Upon reaching the ovary the pollen finds the ovules (seed or eggs) arranged differently for each type of flowers. It takes one pollen grain to fertilize one ovule at which point the male parts of the flower are no longer needed and most of the flower parts begin to fade, wither, and drop off. Also remember to include this when illustrating flower stages.

The female part of the flower, however, swells sucking up moisture and nutrients from its roots and develops a new appearance with all its nutritional supply package in a hard shell known as the seed head.
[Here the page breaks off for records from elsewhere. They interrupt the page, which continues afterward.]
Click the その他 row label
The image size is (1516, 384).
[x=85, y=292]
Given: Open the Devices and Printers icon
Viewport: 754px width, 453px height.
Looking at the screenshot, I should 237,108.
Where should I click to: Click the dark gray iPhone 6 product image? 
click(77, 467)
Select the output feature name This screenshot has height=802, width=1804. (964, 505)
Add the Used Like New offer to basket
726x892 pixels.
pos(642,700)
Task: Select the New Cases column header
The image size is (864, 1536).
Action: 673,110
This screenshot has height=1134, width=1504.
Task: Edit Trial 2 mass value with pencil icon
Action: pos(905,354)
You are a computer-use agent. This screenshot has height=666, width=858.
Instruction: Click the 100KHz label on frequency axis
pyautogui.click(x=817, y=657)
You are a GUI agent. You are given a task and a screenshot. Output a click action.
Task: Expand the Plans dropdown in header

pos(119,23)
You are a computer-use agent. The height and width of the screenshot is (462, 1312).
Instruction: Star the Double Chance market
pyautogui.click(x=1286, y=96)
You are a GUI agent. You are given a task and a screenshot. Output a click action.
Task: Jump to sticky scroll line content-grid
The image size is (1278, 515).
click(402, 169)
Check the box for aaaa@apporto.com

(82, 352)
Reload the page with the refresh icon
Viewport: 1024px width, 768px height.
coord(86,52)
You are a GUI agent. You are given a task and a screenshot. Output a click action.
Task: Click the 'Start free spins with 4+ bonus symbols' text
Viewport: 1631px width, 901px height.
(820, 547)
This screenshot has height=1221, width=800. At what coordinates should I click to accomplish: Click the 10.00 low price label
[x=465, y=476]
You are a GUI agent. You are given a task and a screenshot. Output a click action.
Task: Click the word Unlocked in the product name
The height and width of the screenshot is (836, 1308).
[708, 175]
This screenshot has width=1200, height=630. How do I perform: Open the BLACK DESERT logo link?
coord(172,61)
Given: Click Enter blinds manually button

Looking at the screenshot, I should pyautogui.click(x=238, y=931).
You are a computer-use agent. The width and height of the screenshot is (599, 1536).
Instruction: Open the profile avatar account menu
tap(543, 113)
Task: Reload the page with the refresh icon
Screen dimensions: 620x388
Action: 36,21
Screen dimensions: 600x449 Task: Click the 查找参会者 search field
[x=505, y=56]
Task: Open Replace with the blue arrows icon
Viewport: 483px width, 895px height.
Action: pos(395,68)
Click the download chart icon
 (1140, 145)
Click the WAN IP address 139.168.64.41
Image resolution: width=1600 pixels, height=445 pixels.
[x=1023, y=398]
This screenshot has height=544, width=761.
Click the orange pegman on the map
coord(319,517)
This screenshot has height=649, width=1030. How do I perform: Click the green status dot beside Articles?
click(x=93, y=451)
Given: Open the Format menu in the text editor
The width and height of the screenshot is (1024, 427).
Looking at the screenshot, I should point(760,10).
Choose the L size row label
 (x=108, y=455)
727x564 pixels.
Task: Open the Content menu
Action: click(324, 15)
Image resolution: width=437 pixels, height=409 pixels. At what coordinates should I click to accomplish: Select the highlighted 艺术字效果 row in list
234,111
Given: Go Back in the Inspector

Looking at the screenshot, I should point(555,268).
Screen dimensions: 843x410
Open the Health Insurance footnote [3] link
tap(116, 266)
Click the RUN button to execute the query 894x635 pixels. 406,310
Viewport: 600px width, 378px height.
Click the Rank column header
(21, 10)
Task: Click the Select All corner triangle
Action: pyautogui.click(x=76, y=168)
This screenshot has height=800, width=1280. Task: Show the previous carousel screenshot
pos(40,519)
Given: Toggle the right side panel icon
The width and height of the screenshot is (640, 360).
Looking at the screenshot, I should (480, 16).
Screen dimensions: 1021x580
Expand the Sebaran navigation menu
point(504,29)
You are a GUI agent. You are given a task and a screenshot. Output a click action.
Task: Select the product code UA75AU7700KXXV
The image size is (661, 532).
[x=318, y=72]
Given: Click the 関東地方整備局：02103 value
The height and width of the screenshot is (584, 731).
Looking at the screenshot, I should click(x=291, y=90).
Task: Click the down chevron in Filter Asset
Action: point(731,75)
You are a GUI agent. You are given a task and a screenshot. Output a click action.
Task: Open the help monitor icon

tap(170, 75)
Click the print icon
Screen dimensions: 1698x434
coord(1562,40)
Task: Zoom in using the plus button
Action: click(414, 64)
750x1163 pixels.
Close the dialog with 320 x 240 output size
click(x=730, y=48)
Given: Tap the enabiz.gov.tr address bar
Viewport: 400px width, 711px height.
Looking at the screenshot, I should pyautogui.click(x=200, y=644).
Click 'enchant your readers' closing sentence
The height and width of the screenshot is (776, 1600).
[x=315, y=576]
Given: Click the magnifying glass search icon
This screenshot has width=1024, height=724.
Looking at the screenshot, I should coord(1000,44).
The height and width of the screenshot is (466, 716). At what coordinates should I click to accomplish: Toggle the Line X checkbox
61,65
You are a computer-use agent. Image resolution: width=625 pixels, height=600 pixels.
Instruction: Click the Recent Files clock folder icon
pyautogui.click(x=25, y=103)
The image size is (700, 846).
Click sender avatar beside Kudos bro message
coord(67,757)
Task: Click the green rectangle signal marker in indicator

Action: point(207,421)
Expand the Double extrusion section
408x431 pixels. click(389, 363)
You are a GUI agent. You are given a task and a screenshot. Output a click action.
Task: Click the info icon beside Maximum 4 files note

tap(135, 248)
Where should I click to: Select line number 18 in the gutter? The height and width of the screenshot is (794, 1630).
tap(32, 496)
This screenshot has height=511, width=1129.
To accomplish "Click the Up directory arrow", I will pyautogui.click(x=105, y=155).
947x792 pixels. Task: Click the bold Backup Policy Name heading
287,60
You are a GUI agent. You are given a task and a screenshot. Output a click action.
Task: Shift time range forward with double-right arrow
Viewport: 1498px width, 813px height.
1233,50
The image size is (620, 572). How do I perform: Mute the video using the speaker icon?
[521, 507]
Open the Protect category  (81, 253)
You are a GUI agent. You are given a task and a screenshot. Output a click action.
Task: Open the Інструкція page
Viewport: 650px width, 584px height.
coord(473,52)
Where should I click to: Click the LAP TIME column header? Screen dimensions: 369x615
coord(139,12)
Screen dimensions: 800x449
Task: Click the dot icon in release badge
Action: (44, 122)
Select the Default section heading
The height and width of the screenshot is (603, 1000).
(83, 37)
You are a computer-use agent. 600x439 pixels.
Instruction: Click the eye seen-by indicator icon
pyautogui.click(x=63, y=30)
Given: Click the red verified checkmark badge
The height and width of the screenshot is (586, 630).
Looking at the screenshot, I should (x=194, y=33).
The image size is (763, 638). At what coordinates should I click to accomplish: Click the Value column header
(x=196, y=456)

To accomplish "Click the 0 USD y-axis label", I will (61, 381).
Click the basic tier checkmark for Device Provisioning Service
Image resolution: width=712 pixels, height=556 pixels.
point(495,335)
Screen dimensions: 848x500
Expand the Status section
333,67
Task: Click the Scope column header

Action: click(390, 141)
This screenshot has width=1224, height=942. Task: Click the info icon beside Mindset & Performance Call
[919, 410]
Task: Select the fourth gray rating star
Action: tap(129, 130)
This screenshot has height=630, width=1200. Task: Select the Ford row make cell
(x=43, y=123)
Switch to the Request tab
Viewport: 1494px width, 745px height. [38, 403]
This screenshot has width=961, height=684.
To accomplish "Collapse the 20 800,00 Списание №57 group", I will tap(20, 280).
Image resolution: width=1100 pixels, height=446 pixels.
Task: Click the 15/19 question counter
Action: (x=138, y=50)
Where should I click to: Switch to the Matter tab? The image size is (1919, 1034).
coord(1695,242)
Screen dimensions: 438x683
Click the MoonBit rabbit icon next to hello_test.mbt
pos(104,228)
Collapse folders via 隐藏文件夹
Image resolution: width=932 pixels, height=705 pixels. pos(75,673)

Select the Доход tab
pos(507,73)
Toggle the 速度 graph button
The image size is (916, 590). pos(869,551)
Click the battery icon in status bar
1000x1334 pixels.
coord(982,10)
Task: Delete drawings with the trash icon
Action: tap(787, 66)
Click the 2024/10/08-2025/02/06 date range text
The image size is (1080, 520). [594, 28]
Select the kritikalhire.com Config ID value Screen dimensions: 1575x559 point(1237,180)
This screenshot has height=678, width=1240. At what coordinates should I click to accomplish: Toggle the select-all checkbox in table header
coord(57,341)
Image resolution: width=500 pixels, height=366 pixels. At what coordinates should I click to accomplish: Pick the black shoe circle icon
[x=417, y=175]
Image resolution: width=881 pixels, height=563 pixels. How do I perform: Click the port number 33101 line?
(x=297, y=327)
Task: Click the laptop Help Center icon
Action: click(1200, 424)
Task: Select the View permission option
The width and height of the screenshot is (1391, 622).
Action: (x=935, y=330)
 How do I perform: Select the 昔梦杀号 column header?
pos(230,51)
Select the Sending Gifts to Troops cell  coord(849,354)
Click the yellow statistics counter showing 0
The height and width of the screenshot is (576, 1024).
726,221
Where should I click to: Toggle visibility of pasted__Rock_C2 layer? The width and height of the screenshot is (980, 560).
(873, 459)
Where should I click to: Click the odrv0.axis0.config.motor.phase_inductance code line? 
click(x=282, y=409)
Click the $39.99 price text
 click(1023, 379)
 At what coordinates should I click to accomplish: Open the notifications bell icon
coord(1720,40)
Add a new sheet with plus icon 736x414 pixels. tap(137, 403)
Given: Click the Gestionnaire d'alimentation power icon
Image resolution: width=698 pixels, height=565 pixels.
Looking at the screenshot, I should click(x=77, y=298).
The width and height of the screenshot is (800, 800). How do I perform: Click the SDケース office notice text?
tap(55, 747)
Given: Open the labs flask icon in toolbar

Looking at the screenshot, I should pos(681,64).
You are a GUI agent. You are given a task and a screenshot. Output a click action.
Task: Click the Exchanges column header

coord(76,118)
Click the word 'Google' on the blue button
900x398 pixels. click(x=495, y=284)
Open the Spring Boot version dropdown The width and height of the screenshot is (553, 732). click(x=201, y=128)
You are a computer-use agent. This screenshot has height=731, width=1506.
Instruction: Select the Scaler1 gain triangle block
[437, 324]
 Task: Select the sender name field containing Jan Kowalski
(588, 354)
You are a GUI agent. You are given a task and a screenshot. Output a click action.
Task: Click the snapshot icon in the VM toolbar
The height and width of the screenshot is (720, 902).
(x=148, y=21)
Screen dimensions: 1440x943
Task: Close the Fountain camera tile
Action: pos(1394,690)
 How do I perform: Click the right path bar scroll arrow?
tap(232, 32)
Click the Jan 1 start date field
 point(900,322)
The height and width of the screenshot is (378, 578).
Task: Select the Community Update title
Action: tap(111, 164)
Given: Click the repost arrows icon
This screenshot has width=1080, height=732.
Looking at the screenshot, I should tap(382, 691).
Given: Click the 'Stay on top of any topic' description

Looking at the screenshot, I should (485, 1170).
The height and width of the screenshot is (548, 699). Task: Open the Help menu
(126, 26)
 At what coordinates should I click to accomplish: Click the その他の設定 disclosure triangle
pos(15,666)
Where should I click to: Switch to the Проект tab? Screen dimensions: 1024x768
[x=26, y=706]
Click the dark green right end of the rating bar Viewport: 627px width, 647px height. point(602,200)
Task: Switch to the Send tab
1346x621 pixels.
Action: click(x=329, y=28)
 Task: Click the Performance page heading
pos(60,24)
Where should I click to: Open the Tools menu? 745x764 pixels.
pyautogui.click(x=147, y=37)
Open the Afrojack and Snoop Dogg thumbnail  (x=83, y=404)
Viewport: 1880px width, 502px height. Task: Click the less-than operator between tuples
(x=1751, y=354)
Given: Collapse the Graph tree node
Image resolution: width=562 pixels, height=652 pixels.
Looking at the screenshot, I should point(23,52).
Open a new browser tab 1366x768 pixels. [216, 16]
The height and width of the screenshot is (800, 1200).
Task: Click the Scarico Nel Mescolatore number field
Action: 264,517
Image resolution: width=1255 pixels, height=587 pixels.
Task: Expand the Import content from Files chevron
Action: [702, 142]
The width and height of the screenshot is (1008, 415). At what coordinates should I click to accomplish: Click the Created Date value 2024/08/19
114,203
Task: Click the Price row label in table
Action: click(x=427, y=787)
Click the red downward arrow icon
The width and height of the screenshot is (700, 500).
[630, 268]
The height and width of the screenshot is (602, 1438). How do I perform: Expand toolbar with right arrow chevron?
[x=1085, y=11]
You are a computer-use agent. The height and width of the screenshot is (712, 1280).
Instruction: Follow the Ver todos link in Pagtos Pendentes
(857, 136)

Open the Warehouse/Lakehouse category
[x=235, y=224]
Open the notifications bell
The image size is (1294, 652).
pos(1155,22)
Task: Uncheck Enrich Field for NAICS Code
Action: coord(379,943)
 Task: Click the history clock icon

All plant parts play a role in helping the plants succeed in reproducing. Here are some of the star players and their important role:

  1. Sepals protect the flower before it opens from harmful insects and sun.
  2. Petals both attract pollinators with the bright colors and scent, but also protect the reproductive parts of the plant.
  3. Tepals, actually the term used for plants whose sepals and petals look the same, as in a lily or tulip. The outside sepals perform the same job as the sepals.
  4. Bracts can be green, hairy, small, large or even colorful. They too act as both protector and provocateur.
  5. Nectar is edible and sweet and protected, a veritable candy store behind bars, alluring pollinators who greedily take all they can get. Because of the trouble it takes to get at the nectar, pollinators deposit pollen as they flit about getting their fill.

It is all pretty remarkable how all this works. But I suppose no more remarkable that the birth of a human being. Life in all its forms is a magical blessed event. May we always care for and rejoice at the spark of divinity that is part of every living thing.

God bless. OM

3 Responses to “Plant Pollination & Their Pollinators”

  1. Sharon Reed says:

    Beautiful artwork and overall site layout. I thought I knew a lot about plant pollination until I read your article. Your article is very informative and well-written.

    Thank you.

  2. Ora Creitz says:

    I enjoy planting sunflowers in the summer. It really soothes me.